- Copperopolis Copperopolis
- Coordinates: 46°36′53″N 110°40′00″W﻿ / ﻿46.61472°N 110.66667°W
- Country: United States
- State: Montana
- County: Meagher
- Elevation: 5,652 ft (1,723 m)
- Time zone: UTC-7 (Mountain (MST))
- • Summer (DST): UTC-6 (MDT)
- Area code: 406

= Copperopolis, Montana =

Copperopolis was a mining community situated in Meagher County, Montana, United States.

==History==

Copperopolis served originally as a stage station. It was halfway between White Sulphur Springs and Martinsdale. In 1866 copper veins were discovered in the area north of the Castle Mountains and started attracting attention as a mining center. The deepest shafts ran to 550 feet although much of the ore was recovered close to the grass roots. Hauling costs were extremely expensive until a railroad was built in Martinsdale in 1896.

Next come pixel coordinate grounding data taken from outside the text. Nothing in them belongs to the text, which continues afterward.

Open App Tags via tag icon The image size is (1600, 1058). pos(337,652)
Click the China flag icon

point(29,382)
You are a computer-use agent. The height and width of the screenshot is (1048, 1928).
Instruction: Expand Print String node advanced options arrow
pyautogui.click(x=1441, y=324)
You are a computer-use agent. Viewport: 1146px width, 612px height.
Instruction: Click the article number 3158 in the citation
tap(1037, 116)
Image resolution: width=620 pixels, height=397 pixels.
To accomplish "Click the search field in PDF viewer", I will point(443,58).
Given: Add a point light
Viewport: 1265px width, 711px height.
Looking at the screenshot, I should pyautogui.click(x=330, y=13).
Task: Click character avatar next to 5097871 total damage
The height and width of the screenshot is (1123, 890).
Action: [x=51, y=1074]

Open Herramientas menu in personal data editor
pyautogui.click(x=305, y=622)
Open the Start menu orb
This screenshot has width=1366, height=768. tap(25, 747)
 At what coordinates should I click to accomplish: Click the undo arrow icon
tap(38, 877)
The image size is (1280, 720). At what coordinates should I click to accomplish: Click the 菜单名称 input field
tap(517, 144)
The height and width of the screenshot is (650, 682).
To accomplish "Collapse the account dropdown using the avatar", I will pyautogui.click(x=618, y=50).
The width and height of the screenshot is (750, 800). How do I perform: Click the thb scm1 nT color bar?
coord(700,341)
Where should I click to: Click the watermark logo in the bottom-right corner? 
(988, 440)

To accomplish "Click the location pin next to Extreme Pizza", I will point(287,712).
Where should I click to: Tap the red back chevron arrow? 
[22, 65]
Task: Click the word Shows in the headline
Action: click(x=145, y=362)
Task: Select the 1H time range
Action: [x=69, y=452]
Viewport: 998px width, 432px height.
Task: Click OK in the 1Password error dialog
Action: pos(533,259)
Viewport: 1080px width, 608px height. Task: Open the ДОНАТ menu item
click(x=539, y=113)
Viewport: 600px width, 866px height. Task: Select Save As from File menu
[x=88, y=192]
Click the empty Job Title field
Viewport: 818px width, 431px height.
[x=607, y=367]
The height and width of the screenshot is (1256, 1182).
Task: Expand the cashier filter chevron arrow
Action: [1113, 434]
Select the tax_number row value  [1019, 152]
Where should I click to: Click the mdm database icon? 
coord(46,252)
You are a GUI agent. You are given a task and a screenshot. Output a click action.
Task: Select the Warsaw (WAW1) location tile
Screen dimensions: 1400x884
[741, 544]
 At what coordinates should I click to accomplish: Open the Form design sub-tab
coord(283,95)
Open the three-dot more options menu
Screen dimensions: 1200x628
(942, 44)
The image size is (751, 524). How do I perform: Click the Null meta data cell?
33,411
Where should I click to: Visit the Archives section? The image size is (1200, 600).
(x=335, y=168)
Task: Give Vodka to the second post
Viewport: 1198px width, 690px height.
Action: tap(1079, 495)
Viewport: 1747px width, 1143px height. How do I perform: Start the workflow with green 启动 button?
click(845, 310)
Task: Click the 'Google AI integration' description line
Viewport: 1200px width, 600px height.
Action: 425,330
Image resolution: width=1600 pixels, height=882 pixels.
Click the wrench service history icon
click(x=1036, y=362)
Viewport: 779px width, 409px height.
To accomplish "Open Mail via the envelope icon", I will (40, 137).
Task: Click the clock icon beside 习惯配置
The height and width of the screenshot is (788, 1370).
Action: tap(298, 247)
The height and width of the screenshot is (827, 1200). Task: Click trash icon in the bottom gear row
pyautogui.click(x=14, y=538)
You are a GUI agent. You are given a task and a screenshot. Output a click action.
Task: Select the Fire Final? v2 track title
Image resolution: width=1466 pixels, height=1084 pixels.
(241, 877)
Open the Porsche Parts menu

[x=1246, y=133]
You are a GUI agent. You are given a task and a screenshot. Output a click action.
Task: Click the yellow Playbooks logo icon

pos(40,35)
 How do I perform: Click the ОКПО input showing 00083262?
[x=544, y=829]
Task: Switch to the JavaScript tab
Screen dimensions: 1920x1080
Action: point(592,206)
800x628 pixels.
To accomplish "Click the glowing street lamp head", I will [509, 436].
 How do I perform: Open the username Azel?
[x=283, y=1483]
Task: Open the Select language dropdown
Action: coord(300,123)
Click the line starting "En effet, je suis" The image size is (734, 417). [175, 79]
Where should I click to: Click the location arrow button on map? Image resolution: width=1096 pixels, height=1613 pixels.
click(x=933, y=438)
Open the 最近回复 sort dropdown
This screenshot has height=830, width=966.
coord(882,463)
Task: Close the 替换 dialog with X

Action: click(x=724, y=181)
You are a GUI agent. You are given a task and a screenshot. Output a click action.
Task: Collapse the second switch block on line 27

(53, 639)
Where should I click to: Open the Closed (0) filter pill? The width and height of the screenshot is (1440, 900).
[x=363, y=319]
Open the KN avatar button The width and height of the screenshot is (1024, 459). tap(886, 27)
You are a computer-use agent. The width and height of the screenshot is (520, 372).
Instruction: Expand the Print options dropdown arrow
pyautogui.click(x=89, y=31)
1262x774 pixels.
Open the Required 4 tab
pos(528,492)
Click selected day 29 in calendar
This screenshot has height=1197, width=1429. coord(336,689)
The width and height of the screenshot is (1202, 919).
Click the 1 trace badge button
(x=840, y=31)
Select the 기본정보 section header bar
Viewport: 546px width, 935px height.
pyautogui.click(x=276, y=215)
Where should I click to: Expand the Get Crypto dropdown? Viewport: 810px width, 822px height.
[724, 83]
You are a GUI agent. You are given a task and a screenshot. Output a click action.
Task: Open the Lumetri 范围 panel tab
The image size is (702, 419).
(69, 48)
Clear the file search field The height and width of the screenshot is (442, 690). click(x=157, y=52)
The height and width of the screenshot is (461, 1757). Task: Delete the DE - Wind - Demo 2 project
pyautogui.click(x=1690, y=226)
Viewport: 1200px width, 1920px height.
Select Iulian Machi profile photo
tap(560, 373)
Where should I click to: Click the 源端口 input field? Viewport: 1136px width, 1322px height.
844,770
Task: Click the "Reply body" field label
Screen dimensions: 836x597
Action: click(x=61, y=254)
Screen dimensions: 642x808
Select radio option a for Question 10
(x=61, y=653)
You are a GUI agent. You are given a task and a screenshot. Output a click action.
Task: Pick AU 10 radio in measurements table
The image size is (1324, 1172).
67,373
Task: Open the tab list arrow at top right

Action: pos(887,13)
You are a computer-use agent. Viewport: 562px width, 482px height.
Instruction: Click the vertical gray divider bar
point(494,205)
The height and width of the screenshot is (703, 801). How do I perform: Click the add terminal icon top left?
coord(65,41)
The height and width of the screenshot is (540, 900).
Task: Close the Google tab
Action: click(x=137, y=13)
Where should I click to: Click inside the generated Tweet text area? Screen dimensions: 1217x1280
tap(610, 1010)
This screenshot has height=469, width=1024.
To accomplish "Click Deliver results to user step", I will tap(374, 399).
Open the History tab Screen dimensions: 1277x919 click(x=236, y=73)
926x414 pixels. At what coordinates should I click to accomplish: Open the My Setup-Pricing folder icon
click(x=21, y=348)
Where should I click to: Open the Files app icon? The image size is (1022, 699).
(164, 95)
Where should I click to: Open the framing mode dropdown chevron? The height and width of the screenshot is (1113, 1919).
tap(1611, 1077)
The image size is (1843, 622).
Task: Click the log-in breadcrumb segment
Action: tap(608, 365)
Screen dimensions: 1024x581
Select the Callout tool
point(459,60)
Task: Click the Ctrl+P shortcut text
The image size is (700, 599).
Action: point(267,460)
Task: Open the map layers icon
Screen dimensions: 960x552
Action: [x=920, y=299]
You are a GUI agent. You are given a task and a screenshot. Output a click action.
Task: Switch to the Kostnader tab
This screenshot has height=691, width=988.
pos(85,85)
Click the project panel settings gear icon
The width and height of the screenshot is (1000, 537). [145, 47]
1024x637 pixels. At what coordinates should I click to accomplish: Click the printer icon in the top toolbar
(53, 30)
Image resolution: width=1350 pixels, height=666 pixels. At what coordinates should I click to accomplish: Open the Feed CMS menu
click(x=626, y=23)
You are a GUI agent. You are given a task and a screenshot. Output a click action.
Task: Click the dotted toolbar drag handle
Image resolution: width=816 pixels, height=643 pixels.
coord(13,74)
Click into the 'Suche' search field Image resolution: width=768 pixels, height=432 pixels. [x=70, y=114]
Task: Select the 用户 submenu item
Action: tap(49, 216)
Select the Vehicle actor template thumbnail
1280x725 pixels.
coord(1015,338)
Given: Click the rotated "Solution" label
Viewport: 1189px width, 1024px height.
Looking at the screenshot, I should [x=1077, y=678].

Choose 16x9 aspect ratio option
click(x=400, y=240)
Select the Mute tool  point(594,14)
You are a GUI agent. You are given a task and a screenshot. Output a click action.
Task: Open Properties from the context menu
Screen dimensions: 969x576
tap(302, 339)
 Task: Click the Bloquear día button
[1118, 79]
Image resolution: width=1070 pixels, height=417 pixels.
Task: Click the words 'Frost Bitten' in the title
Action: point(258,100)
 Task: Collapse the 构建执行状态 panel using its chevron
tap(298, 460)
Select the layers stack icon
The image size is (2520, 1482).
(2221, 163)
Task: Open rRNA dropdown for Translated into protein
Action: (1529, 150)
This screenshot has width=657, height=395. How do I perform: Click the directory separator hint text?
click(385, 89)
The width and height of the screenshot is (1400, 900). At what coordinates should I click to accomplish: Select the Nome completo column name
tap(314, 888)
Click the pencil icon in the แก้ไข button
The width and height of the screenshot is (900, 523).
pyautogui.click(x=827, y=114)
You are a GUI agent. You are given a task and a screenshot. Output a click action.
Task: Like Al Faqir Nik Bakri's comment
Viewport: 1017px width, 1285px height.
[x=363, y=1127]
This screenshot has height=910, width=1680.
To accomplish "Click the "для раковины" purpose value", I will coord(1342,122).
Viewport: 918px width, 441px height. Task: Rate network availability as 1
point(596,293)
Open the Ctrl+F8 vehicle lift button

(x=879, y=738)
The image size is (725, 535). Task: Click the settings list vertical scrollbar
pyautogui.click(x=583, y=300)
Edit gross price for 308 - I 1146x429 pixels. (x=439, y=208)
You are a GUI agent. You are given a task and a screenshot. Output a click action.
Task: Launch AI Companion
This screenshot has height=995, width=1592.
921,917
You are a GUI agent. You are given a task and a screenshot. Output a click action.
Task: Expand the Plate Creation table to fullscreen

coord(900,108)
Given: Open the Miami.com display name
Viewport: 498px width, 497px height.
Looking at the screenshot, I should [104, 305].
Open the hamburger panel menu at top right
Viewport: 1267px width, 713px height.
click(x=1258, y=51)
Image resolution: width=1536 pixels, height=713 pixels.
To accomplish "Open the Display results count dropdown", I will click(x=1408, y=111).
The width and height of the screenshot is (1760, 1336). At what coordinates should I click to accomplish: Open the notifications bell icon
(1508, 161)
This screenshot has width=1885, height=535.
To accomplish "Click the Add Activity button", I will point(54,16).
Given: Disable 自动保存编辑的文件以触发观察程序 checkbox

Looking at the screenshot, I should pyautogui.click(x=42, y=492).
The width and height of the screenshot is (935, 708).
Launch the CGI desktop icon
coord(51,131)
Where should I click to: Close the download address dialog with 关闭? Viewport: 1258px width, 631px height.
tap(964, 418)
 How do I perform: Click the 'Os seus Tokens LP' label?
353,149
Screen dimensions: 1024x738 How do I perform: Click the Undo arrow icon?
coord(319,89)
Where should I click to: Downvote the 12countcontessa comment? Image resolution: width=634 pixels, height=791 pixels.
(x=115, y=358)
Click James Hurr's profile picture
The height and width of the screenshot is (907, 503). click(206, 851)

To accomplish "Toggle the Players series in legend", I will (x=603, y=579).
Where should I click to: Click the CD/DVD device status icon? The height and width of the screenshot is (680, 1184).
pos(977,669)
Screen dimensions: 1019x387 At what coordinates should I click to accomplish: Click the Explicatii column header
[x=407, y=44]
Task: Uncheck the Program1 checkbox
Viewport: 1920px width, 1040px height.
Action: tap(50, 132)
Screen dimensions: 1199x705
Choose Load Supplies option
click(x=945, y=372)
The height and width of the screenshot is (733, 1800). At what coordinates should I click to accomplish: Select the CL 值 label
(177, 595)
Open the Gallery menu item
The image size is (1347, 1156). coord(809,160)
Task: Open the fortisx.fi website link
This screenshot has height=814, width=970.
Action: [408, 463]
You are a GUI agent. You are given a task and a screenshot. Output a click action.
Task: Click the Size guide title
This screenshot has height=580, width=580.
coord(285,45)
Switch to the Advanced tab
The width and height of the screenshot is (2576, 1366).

Copperopolis developed into a family town containing a general store, livery stable, blacksmith shop, barber shop, boarding house, restaurant, and bunkhouses. During the first nine months of operation a quarter of a million dollars was uncovered from the mines. In 1901 copper export prices were cut in half due to the depression in Germany. The mines were forced to close down in 1903 and the families moved away. A story goes that two men remained in town but hated each other. They even visited the town spring at different times to avoid each other.

In 1915 attempts were made to homestead the land.

All of the buildings have been torn down except for one cabin. The lumber was hauled away. What remains is a true ghost town.